I ran each case 5 times and recorded the high and low run times, according to the UNIX time command. In understand very well that this is not quite statistically thorough, but It’s well ahead of all the other such benchmarks I’ve seen in terms of reproduceability (I present all my code) and usefulness (this is a real-world use-case for XML processing).

First up: plain old PySAX. Forget the performance characteristics for a moment: this code was just a pain in the arse to write.

from xml import sax

class OtHandler(sax.ContentHandler):
    def __init__(self):
        #Yes, all this rigmarole *is* required, otherwise
        #you could miss The word "begat" split across
        #multiple SAX events
        self.verse = None
        return

    def startElementNS(self, (ns, local), qname, attrs):
        if local == u'v':
            self.verse = u''
        return

    def endElementNS(self, name, qname):
        if (self.verse is not None
            and self.verse.find(u'begat') != -1):
            print self.verse
        self.verse = None
        return

    def characters(self, text):
        if self.verse is not None:
            #Yeah yeah, probably a tad faster to use the
            #''.join(fragment_list) trick, but not worth
            #the complication with these small verse chunks
            self.verse += text
        return

handler = OtHandler()
parser = sax.make_parser()
parser.setContentHandler(handler)
parser.setFeature(sax.handler.feature_namespaces, 1)
parser.parse("ot.xml")

I get numbers ranging from 2.32 - 3.97 seconds.

Next up is PySAX using a filter to normalize text events, and thus simplify the SAX code a great deal.
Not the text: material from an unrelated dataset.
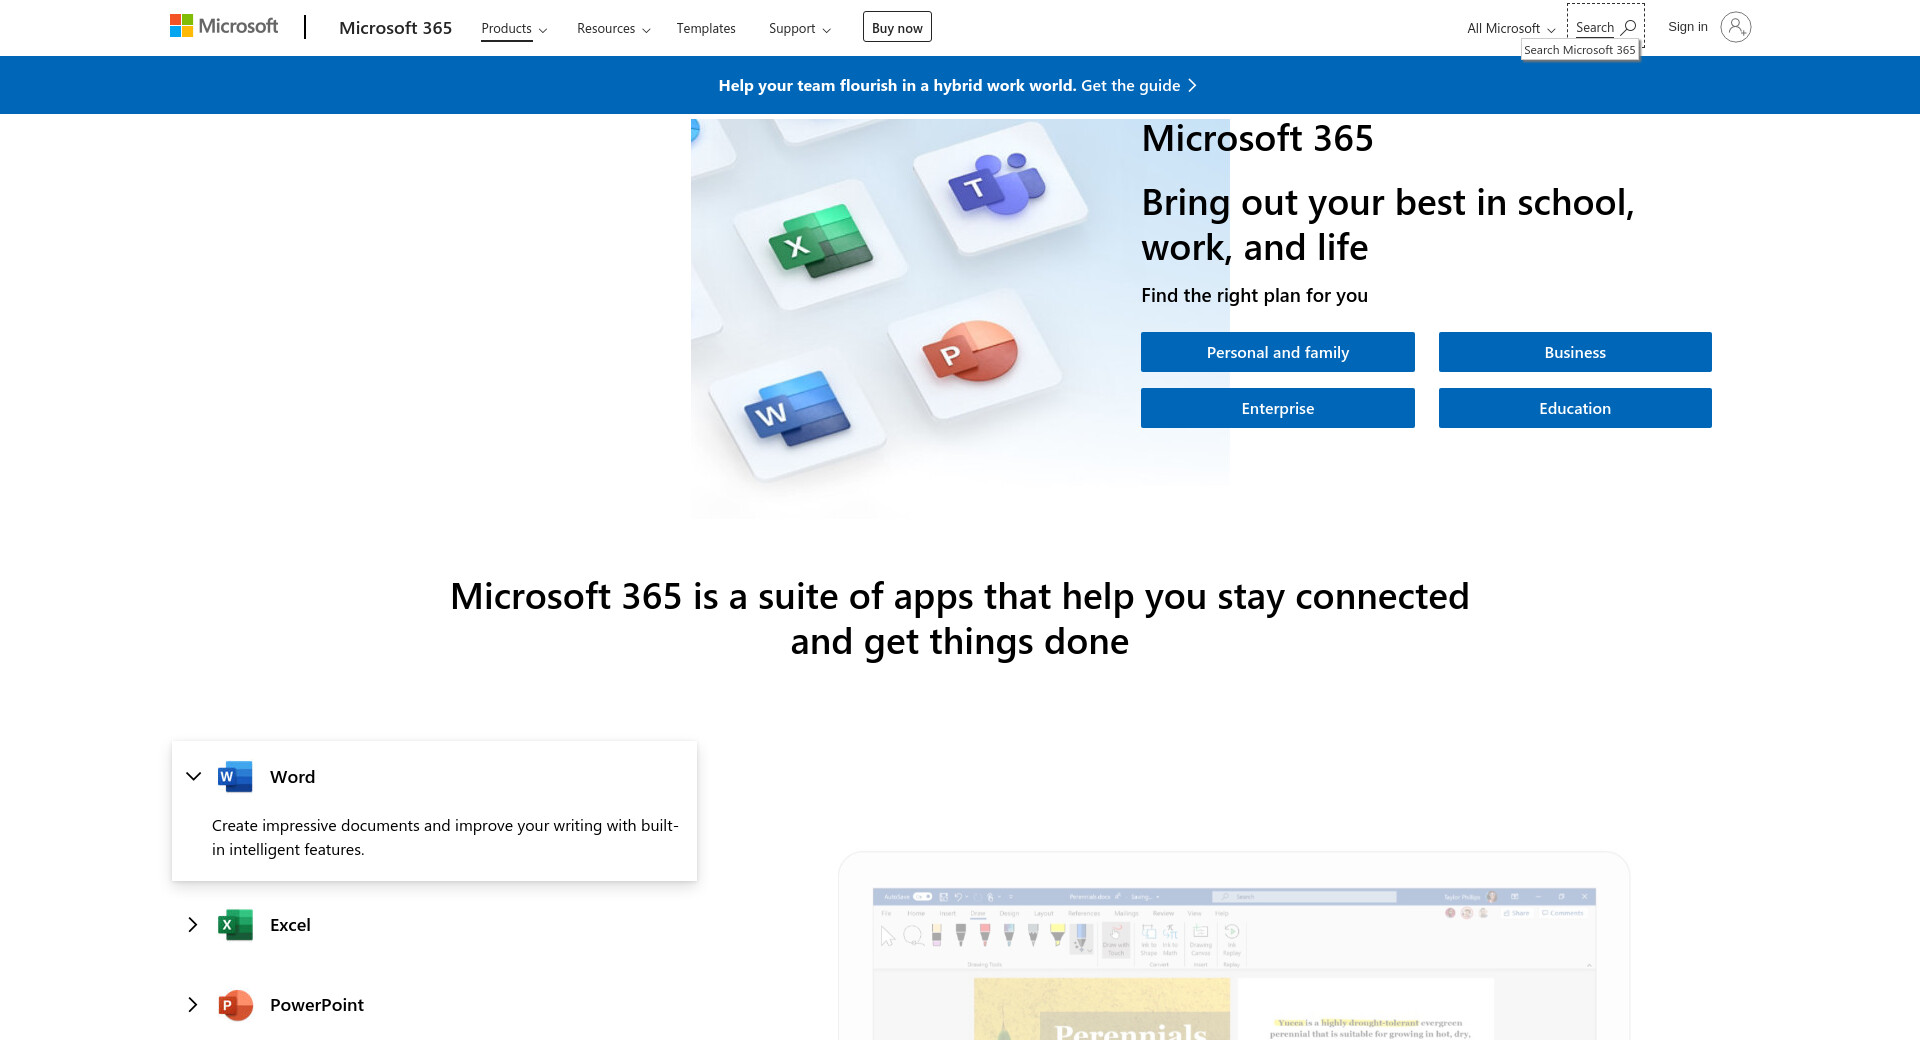The width and height of the screenshot is (1920, 1040).
Task: Collapse the Word section chevron
Action: click(194, 777)
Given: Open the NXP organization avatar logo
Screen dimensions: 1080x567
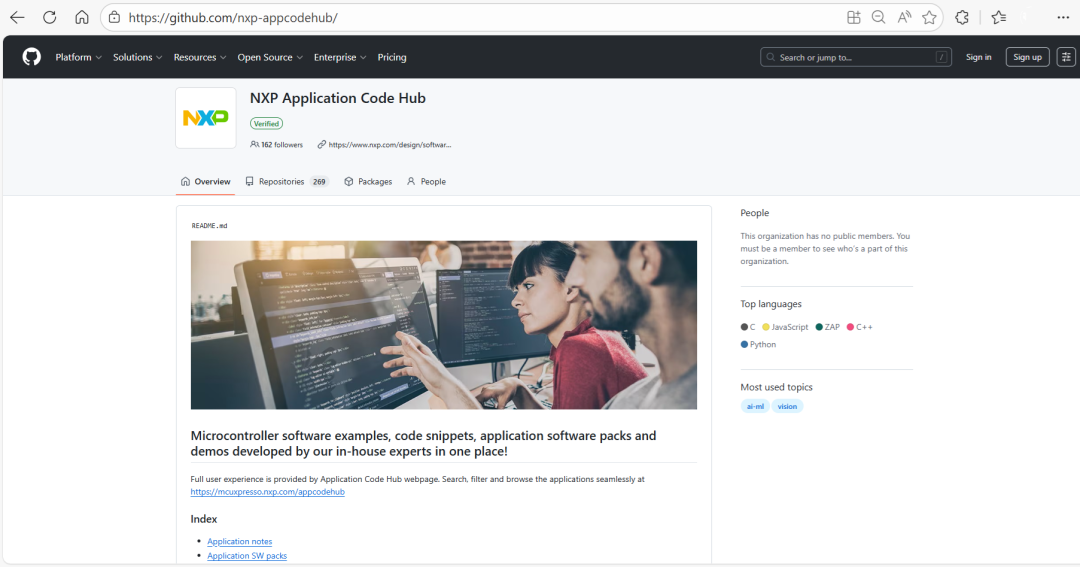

The filter, amara.saxtools.normalize_text_filter is basically the one I
posted here, with some improvements. The code is much less painful than the PySAX example above, but it still demonstrates why SAX turns off people used to Python’s simplicity.

from xml import sax
from amara import saxtools

class OtHandler(sax.ContentHandler):
    def characters(self, text):
        if text.find(u'begat') != -1:
            print text
        return

handler = OtHandler()
parser = sax.make_parser()
normal_parser = saxtools.normalize_text_filter(parser)
normal_parser.setContentHandler(handler)
normal_parser.setFeature(sax.handler.feature_namespaces, 1)
normal_parser.parse("ot.xml")

I get numbers ranging from 2.66 - 4.88 seconds.

Next up is Amara pushdom, which tries to combine some of the performance advantages of SAX with the (relative) ease of DOM.

from amara import domtools

for docfrag in domtools.pushdom(u'v', source='ot.xml'):
    text = docfrag.childNodes[0].firstChild.data
    if text.find(u'begat') != -1:
         print text

I get numbers ranging from 5.83 - 7.11 seconds.

Next up is Amara pushbind, which tries to combine some of the performance advantages of SAX with the most Pythonic (and thus easy) API I can imagine.

from amara import binderytools

for v in binderytools.pushbind(u'v', source='ot.xml'):
    text = unicode(v)
    if text.find(u'begat') != -1:
         print text

I get numbers ranging from 10.46 - 11.40 seconds.

Next up is Amara bindery chunker, which is the basis of pushbind.

from xml import sax
from amara import binderytools

def handle_chunk(docfrag):
    text = unicode(docfrag.v)
    if text.find(u'begat') != -1:
        print text

xpatterns = 'v'
handler = binderytools.saxbind_chunker(xpatterns=xpatterns,
        chunk_consumer=handle_chunk
    )
parser = sax.make_parser()
parser.setContentHandler(handler)
parser.setFeature(sax.handler.feature_namespaces, 1)
parser.parse("ot.xml")

I get numbers ranging from 9.44 - 10.27 seconds.

Finally, I look at /F’s cElementTree.

import cElementTree as ElementTree

tree = ElementTree.parse("ot.xml")
for v in tree.findall("//v"):
    text = v.text
    if text.find(u'begat') != -1:
        print text

I get numbers ranging from 1.53 - 3.18 seconds.

So what do I conclude from these numbers? As I’ve said before, the speed of cElementTree amazes, me, but it’s advantage in the real world is nowhere near as dramatic as /F’s benchmarks claim. More relevant to my own vanity, Amara 0.9.3’s disadvantage in the real world is nowhere as dramatic as /F’s benchmarks claim. IMHO, it’s close enough in performance to all the other options, and offers so many advantages in areas besides performance, that it’s a very respectable alternative to any Python/XML library out there.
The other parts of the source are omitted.